There is another lesson with these questions. Only the first two actually appear in the Talmud. As the scholar of Jewish liturgy Lawrence Hoffman points out, “Frequently, prayers were ad libbed. They began with a starting point, like Mah anu? Mah chayeinu? What are we? What is our life? But they then moved in whatever direction the prayer leader preferred. It could be made up on the spot. What was done one year would not have been the same as in later years. There were no “right” and “wrong” as we think of them.
“Right” was just making up the prayer and delivering it on the proper theme, with, ideally, some biblical texts to support the idea. Congregants would recognize the biblical support and nod in recognition. So the Talmudic writer of this section might have had his own practice in mind, or no practice in mind at all, other than the idea that we start with the citation in question, and then develop the theme in a way that makes sense at the time.
Such a process invites us to go deeper than the printed words on the page of the siddur.
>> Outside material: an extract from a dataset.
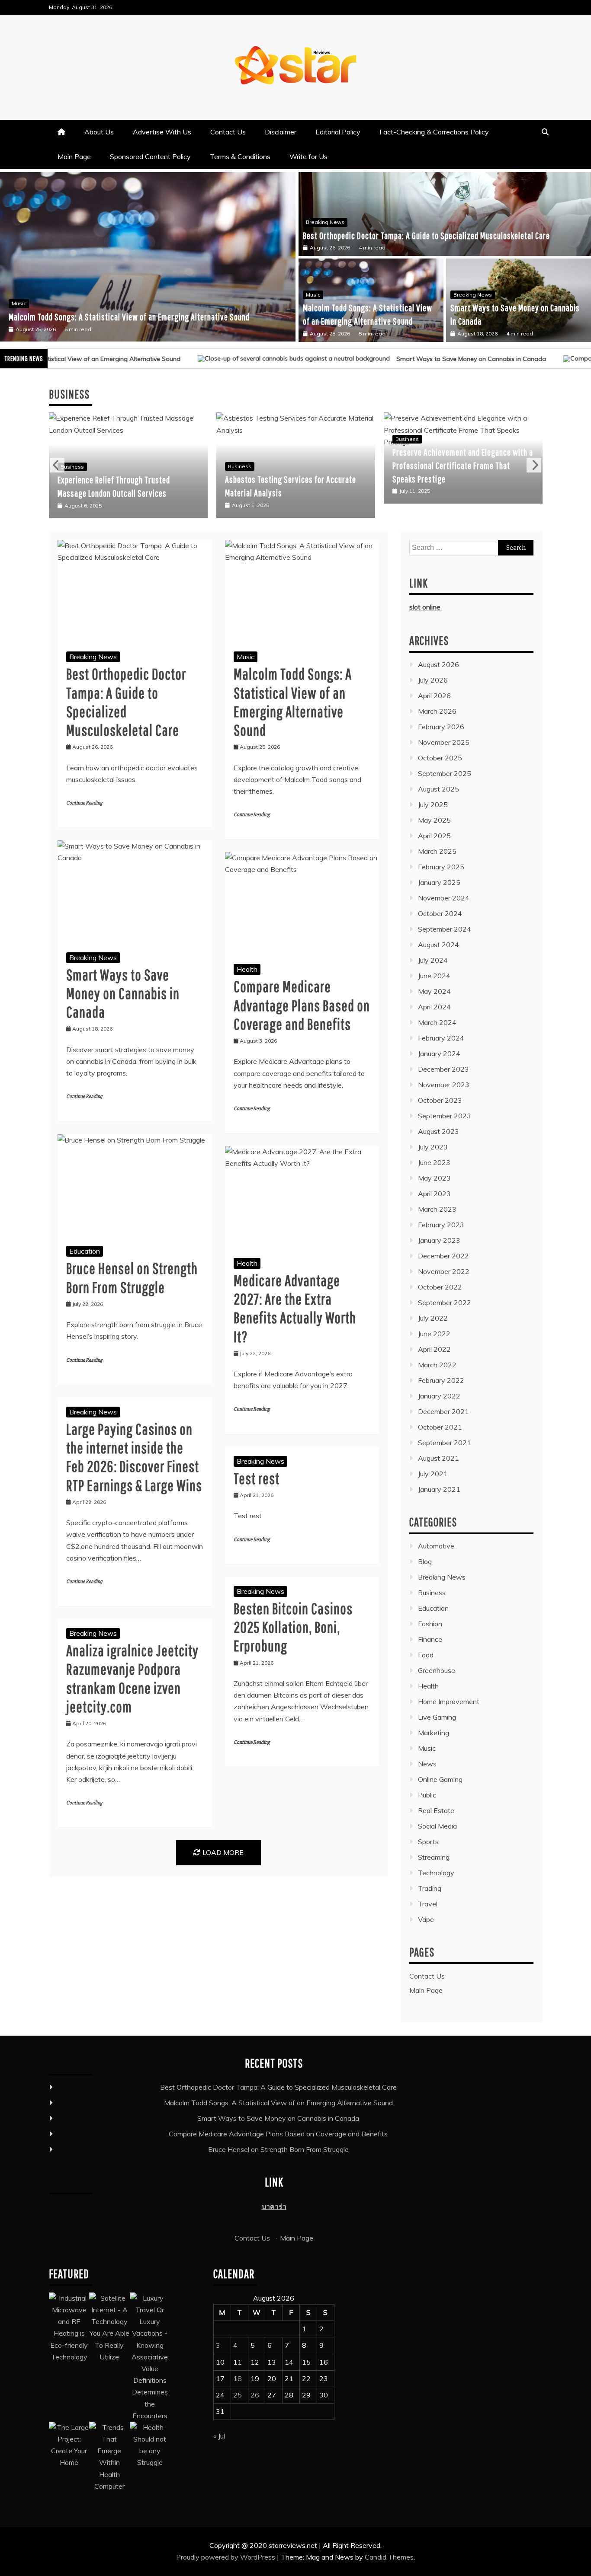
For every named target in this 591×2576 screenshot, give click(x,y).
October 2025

It asks us to drink from the essence of its message. What a liberating, creative, empowering approach; an approach with immense responsibility as well.
Ne’ila metaphorically suggests the gates of heaven close at the end of Yom Kippur, while at the same time we remember those daily Yom Kippur touch points and messages throughout the year. They remind us throughout the year that we always have the gift and opportunity to improve who we are, as well as to repair our shared world.
Rabbi Michael M. Cohen, the rabbi emeritus of the Israel Congregation in Manchester Center, Vermont, is also on the faculty of Bennington College and the Arava Institute for Environmental Studies.